Giornalista politico-economico

Laurea in Scienze della Comunicazione all’Università di Palermo. Giornalista professionista dal 2006. Si interessa principalmente di cronaca, politica ed economia.

Pubblicato: 21 Settembre 2024 16:37

Sarebbero una quindicina gli aspiranti compratori dell’ex Ilva che è stata messa in vendita. Il termine per la presentazione delle manifestazioni di interesse è scaduto alla mezzanotte di venerdì 20 settembre. Si tratta della seconda volta che il colosso dell’acciaio, il cui nucleo si trova a Taranto, viene messo in vendita. La prima volta il complesso andò ad ArcelorMittal. Il ministro delle Imprese e del made in Italy Adolfo Urso si dice fiducioso che giungano “le manifestazioni di interesse di grandi, significativi player internazionali e anche italiani”. L’obiettivo del governo è quello di incassare 1,5 miliardi, nel rispetto di due paletti: la decarbonizzazione e la salvaguardia dei posti di lavoro.

- Consegna:
Riscrivi tutto il pezzo dell'articolo sull'ex Ilva, da "Pubblicato: 21 Settembre" fino a "posti di lavoro.", cambiando "Taranto" con "Genova".

- Dati forniti:
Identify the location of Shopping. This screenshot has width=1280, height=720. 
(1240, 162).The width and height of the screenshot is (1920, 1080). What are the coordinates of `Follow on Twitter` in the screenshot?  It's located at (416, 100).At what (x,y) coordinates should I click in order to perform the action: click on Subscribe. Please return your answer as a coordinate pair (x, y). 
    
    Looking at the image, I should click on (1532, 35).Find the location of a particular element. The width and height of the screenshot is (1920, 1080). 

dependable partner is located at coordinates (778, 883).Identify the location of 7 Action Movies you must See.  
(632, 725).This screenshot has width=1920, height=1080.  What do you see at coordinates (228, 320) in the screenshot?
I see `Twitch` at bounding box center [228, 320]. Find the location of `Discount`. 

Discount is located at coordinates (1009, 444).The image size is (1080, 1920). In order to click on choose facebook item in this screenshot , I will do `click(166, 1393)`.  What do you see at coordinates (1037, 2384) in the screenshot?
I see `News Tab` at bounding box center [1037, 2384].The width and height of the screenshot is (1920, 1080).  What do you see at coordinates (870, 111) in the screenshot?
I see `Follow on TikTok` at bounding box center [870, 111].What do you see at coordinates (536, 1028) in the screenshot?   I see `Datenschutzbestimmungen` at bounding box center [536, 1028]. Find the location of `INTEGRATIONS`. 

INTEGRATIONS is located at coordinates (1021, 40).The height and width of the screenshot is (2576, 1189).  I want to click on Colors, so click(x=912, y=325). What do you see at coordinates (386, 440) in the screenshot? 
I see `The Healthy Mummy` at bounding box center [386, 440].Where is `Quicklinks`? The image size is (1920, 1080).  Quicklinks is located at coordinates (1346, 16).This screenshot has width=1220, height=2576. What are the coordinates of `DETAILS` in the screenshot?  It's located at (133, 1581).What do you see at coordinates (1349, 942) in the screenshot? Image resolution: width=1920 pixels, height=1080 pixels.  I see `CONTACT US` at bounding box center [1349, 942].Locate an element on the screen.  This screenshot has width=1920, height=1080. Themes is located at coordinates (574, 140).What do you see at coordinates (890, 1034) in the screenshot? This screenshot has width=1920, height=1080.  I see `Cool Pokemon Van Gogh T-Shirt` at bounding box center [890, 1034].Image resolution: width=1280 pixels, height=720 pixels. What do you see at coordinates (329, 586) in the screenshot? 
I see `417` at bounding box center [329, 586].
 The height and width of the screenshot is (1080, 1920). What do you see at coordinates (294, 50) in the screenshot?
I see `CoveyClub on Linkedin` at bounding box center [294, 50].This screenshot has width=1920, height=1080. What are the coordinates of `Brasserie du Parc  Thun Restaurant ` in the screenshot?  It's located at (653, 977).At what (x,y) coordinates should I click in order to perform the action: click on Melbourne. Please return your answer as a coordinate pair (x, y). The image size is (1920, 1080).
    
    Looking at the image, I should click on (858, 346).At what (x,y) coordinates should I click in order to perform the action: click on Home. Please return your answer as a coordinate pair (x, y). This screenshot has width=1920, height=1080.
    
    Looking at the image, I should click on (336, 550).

- Risultato:
Pubblicato: 21 Settembre 2024 16:37

Sarebbero una quindicina gli aspiranti compratori dell’ex Ilva che è stata messa in vendita. Il termine per la presentazione delle manifestazioni di interesse è scaduto alla mezzanotte di venerdì 20 settembre. Si tratta della seconda volta che il colosso dell’acciaio, il cui nucleo si trova a Genova, viene messo in vendita. La prima volta il complesso andò ad ArcelorMittal. Il ministro delle Imprese e del made in Italy Adolfo Urso si dice fiducioso che giungano “le manifestazioni di interesse di grandi, significativi player internazionali e anche italiani”. L’obiettivo del governo è quello di incassare 1,5 miliardi, nel rispetto di due paletti: la decarbonizzazione e la salvaguardia dei posti di lavoro.